>>>>

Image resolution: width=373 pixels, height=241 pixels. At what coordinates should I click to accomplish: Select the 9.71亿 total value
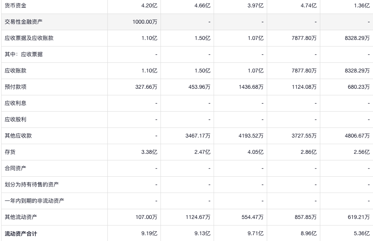coord(255,234)
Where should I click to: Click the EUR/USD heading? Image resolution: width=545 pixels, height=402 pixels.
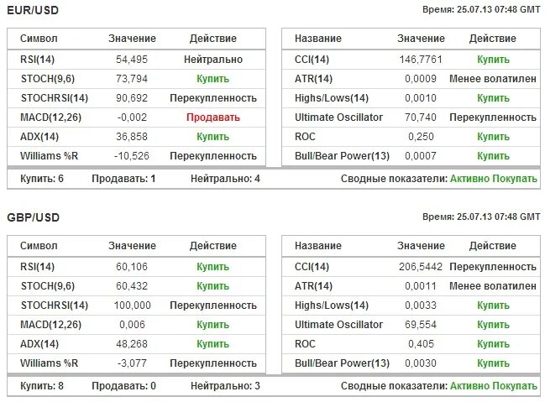tap(33, 10)
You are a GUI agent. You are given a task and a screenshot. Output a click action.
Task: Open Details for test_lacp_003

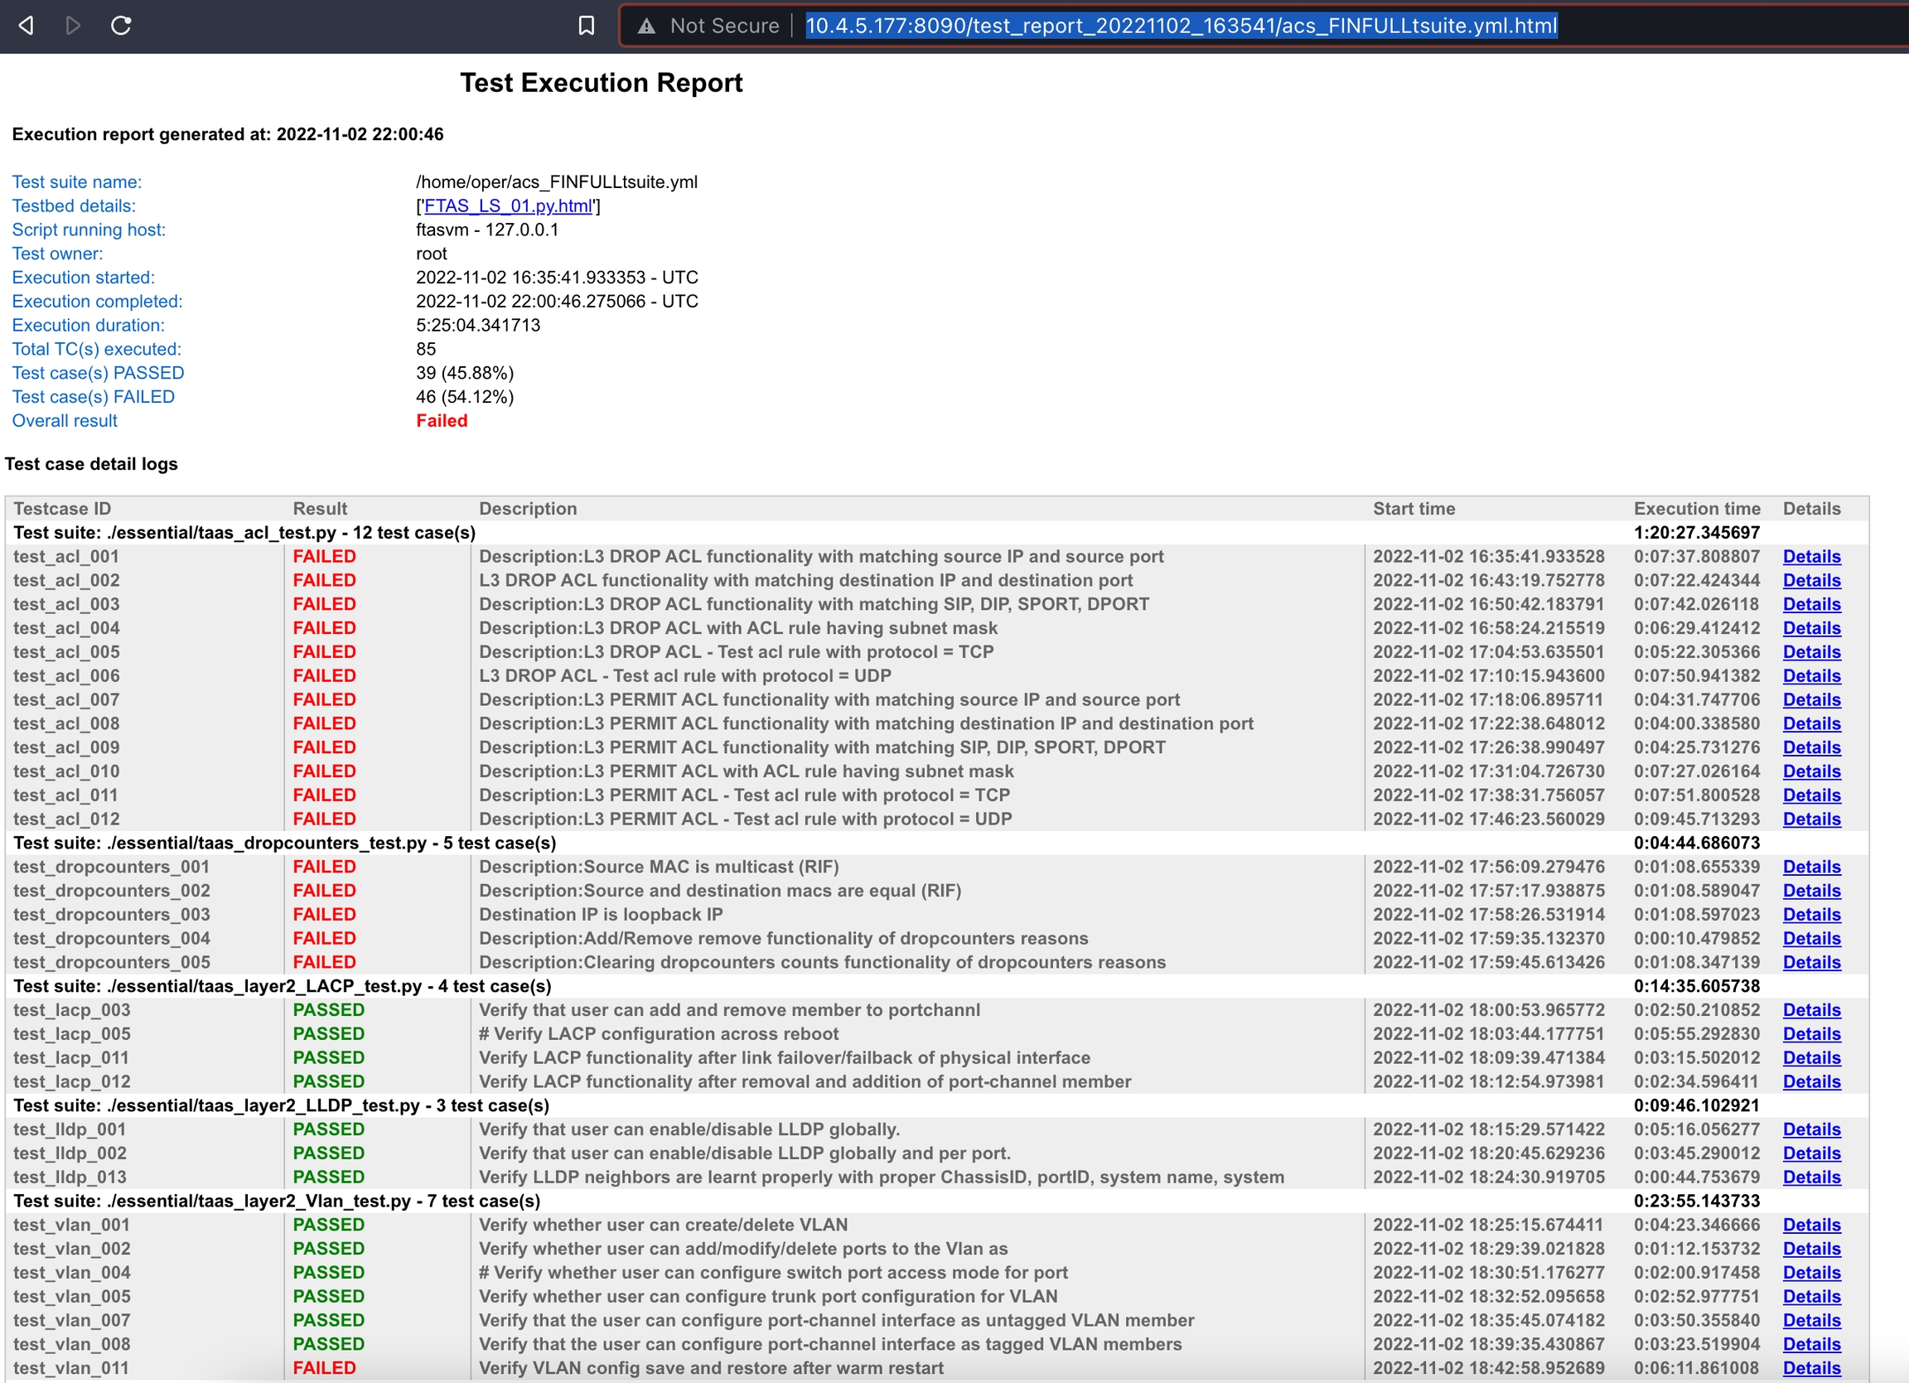1811,1010
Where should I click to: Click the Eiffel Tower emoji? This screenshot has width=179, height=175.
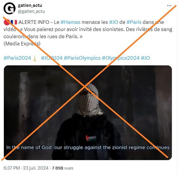coord(35,58)
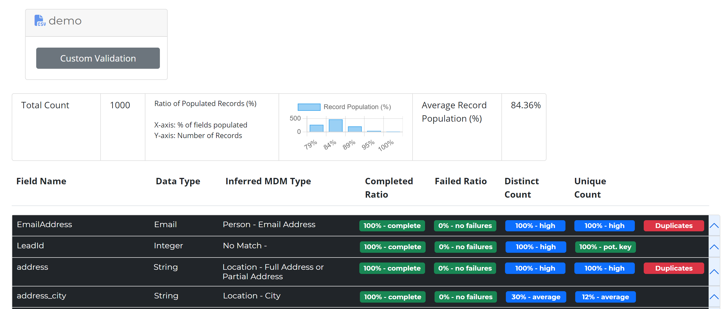The height and width of the screenshot is (309, 722).
Task: Toggle Record Population legend swatch
Action: (309, 107)
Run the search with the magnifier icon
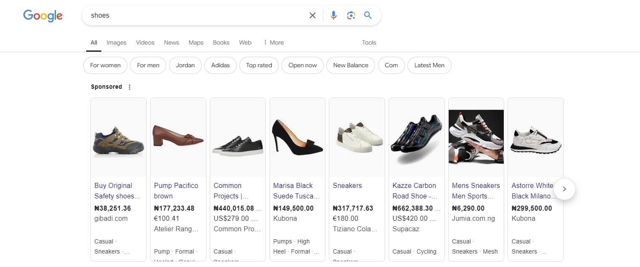The width and height of the screenshot is (640, 267). 368,15
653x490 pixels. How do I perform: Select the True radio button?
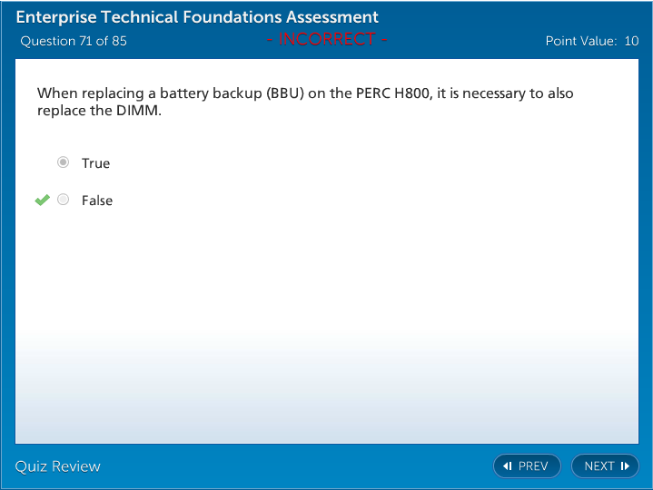[63, 162]
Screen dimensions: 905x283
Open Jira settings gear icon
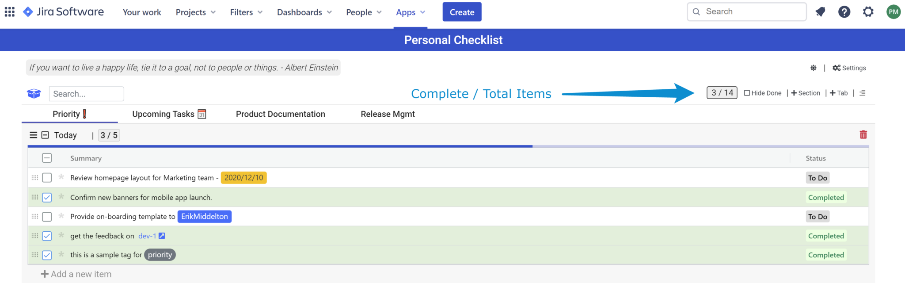(868, 12)
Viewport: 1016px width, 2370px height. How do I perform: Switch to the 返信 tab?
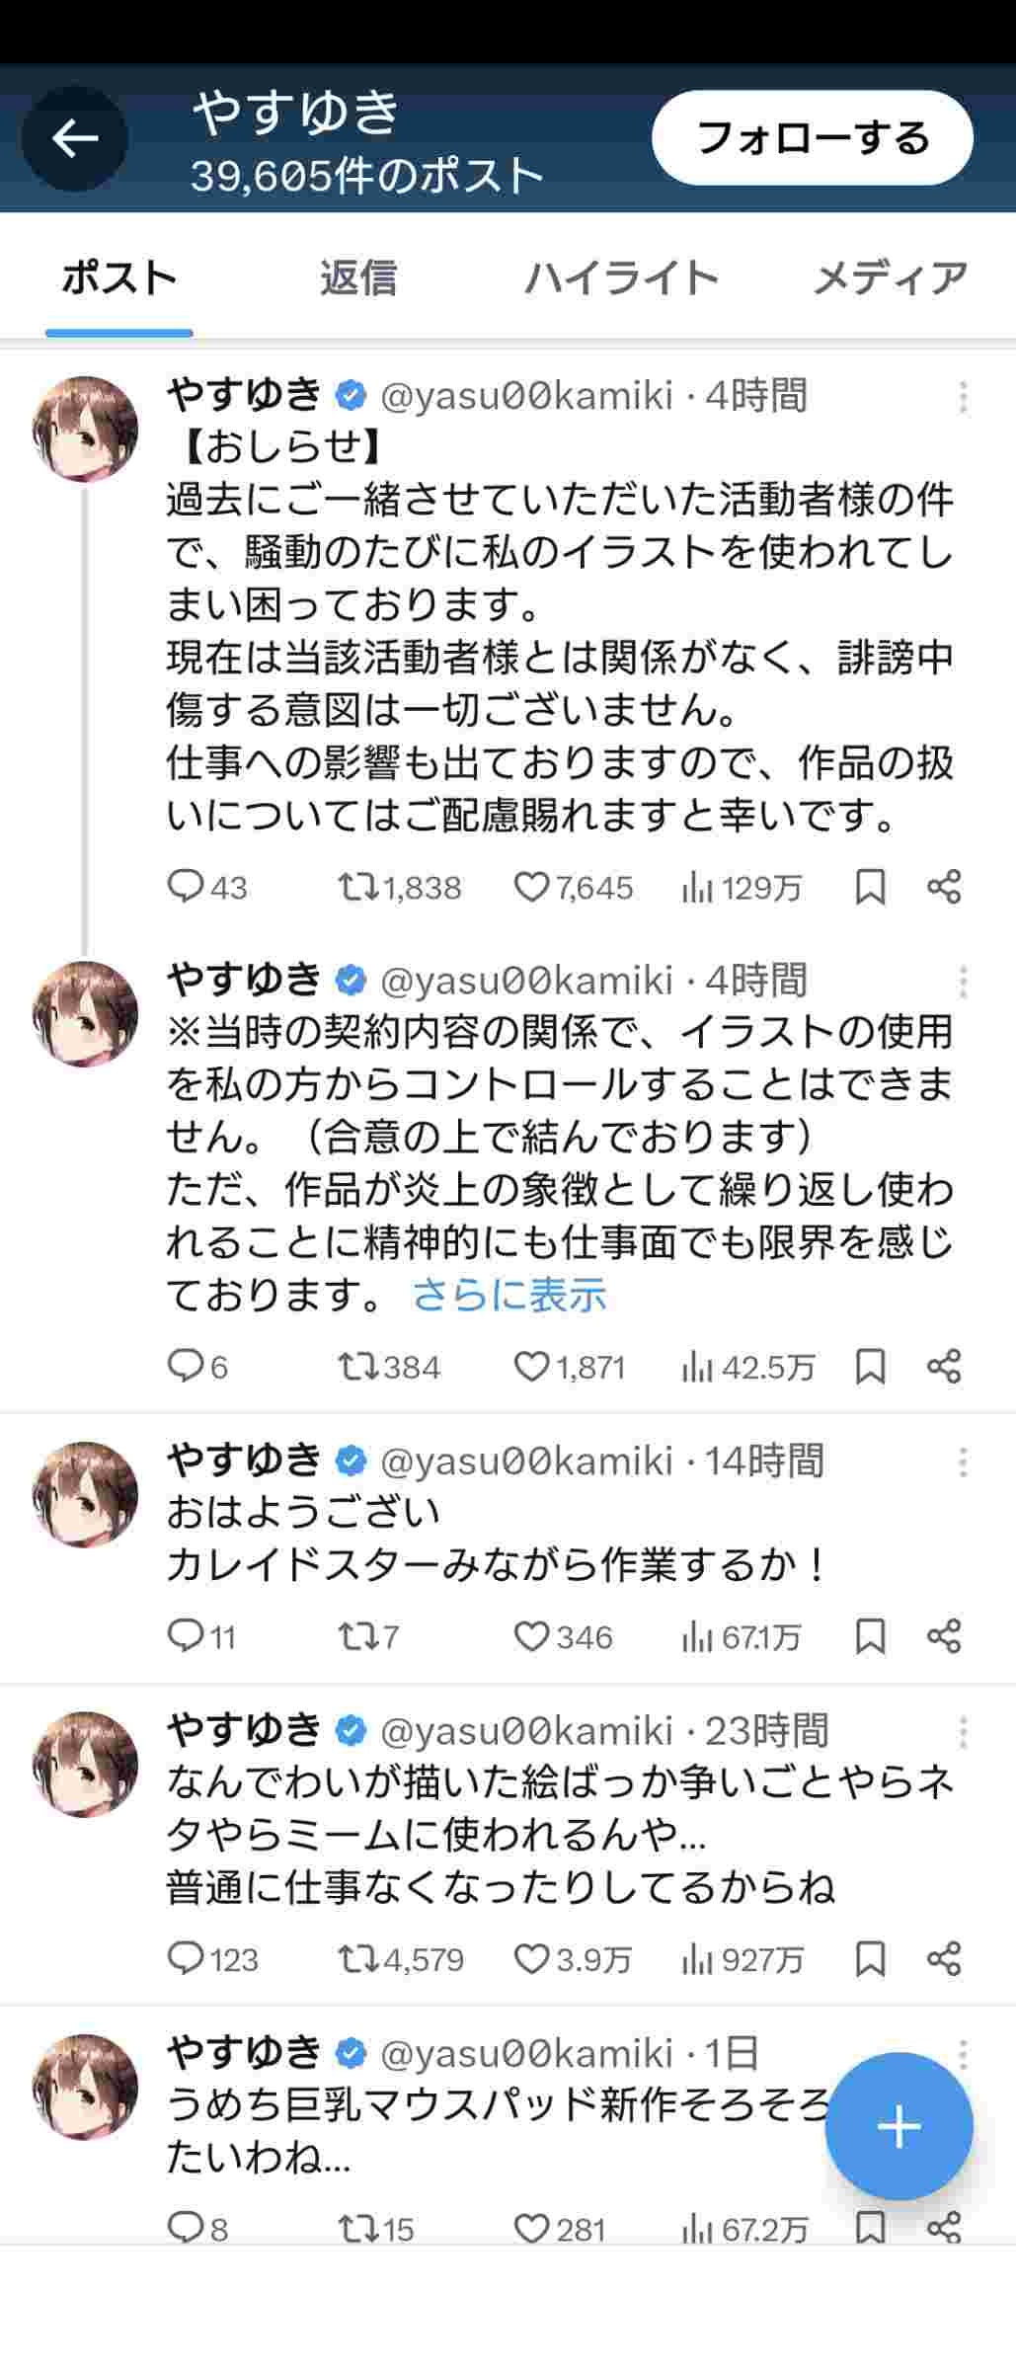coord(357,278)
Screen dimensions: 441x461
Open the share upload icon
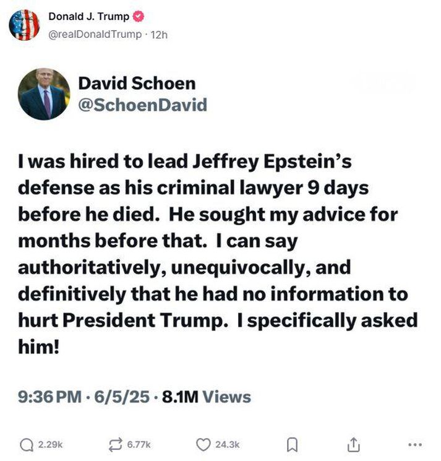coord(354,444)
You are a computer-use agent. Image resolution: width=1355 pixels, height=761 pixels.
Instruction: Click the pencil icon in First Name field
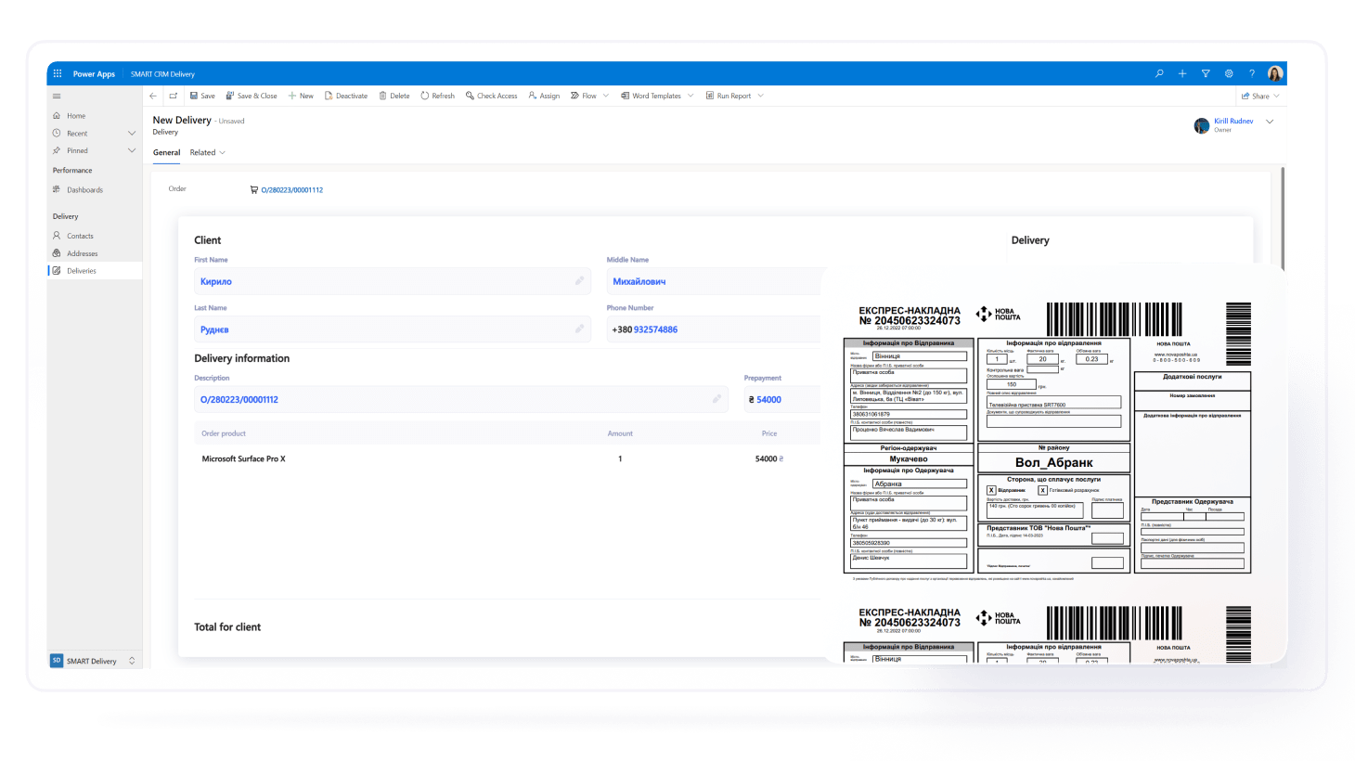[x=579, y=280]

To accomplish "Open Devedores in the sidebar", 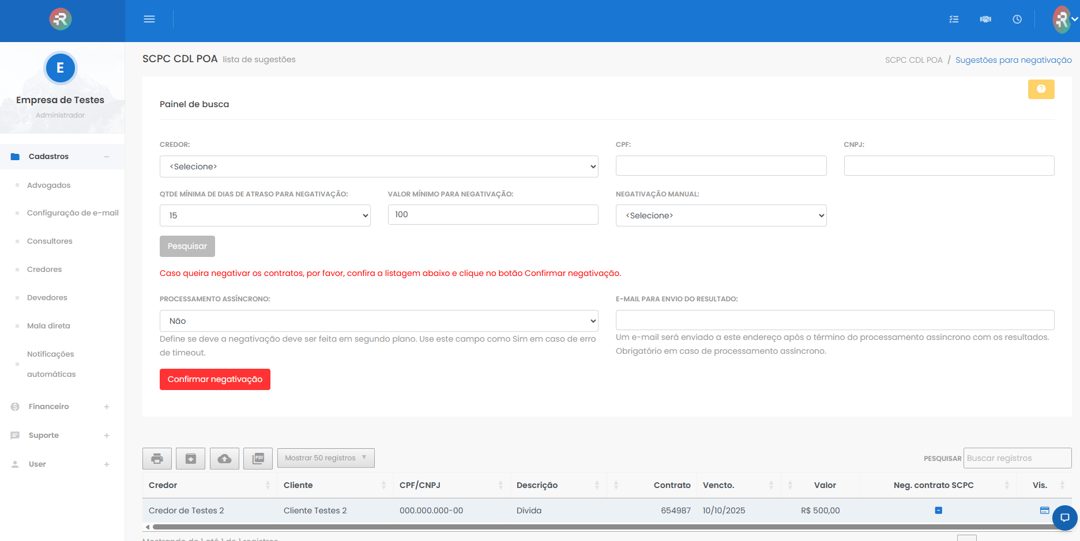I will (47, 297).
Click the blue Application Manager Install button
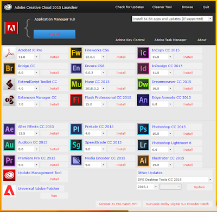Viewport: 217px width, 212px height. (54, 34)
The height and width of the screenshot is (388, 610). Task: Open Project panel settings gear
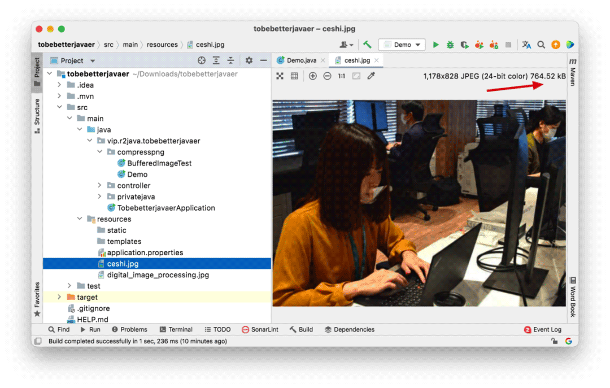[249, 60]
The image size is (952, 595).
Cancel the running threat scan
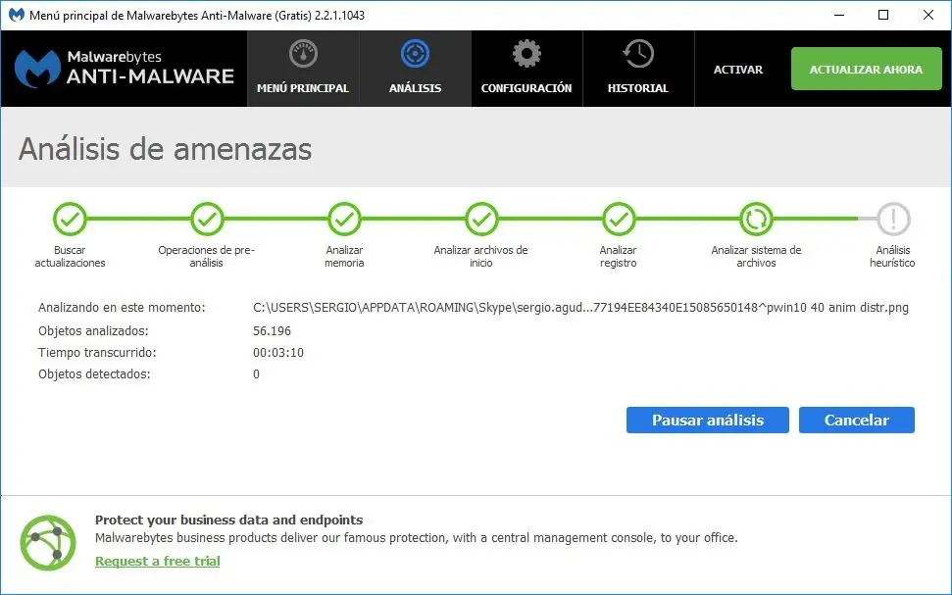point(856,421)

<<<<

• [The problem] In the material, take the lines from the one containing "653x490 pixels. How" through the one containing "coord(357,278)", both included, and convert them into a JSON list of strings with one string per line, skipping blank lines. Omit the pictures.

• [Correct response]
[
  "653x490 pixels. How do I perform: Select the True radio button?",
  "[63, 162]",
  "Screen dimensions: 905x283",
  "Open Jira settings gear icon",
  "(868, 12)",
  "Viewport: 1016px width, 2370px height. How do I perform: Switch to the 返信 tab?",
  "coord(357,278)"
]